If $a \equiv b \bmod n$, then $\gcd(a, n)= \gcd(b,n)$

Question

Again, I have been stuck in a problem of modular arithmetic.

Given that $a,b, n \in \mathbb Z $ and $n>0$ and $a \equiv b \bmod n$. Show that $\gcd(a, n)= \gcd(b,n)$.

Answer 1

You have that $a = jn + c$ and $b = kn + c$ for some $j,k,c \in \mathbb Z$.

Suppose some $g \in Z$ divides both $a$ and $n$; then $\frac{a}{g}$ is an integer, as is $\frac{jn}{g}$. The difference between two integers is always an integer; so $\frac{c}{g}$ is also an integer - which means that $g$ is a divisor of $c$ as well.

Now consider $\frac{b}{g} = \frac{kn}{g} + \frac{c}{g}$. Since $\frac{kn}{g}$ and $\frac{c}{g}$ are integers, $\frac{b}{g}$ must also be an integer; which is to say that every number which divides both $a$ and $n$ will also divide $b$.

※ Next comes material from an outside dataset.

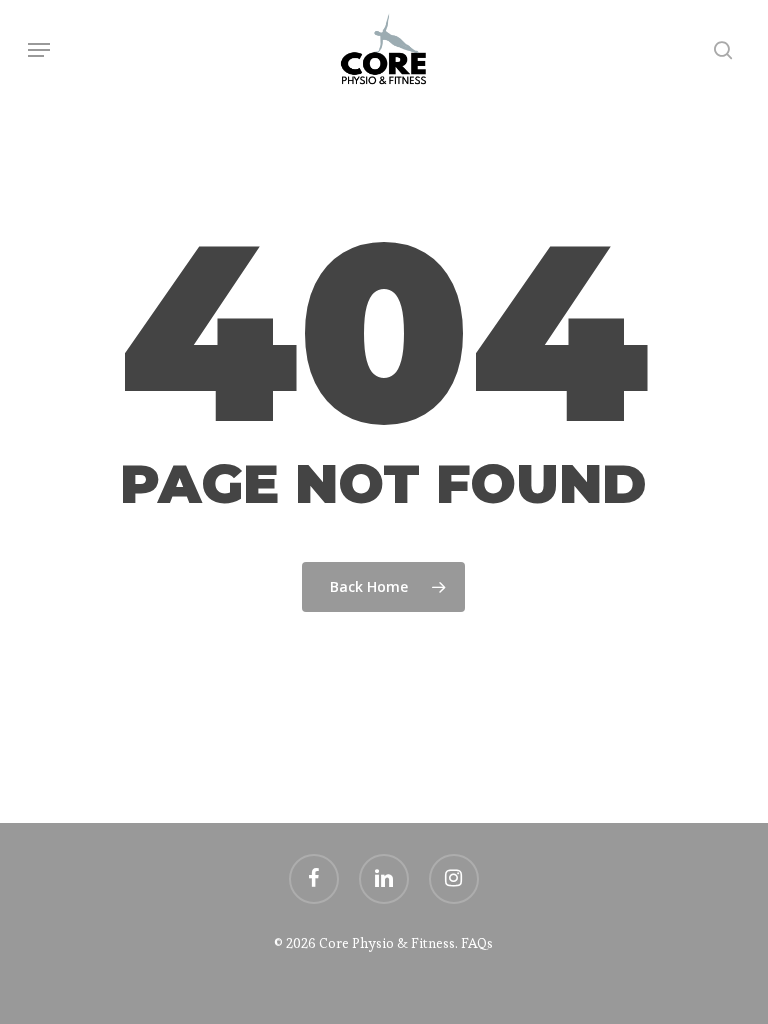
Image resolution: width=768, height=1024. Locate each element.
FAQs (477, 943)
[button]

The same logic goes the other way - we can also conclude that every number which divides both $b$ and $n$ will also divide $a$.

So the common divisors of $a$ and $n$ are the same as the common divisors of $b$ and $n$; and thus the greatest of these divisors is the same: $gcd(a,n) = gcd(b,n)$.

Answer 2

Since $a \equiv b \pmod{n}$ then we can choose $i,j,x\in\mathbb{Z}$ such that $a=ni+x$ and $b=nj+x$. Let

$$d=\gcd(a,n)=\gcd(ni+x,n).$$ Since $d \mid (ni+x)$ and $d \mid n$ then $x$ must also be a mutiple of $d$. Since $d \mid n$ and $d\mid x$ then we have $d\mid (nj+x)$ so $d \mid \gcd(nj+x, n)=\gcd(b,n)$. Thus, $d=\gcd(a,n) \le \gcd(b,n)$. A similar argument shows that $\gcd(b,n)\le\gcd(a,n)$ so we can conclude that $\gcd(a,n)=\gcd(b,n)$.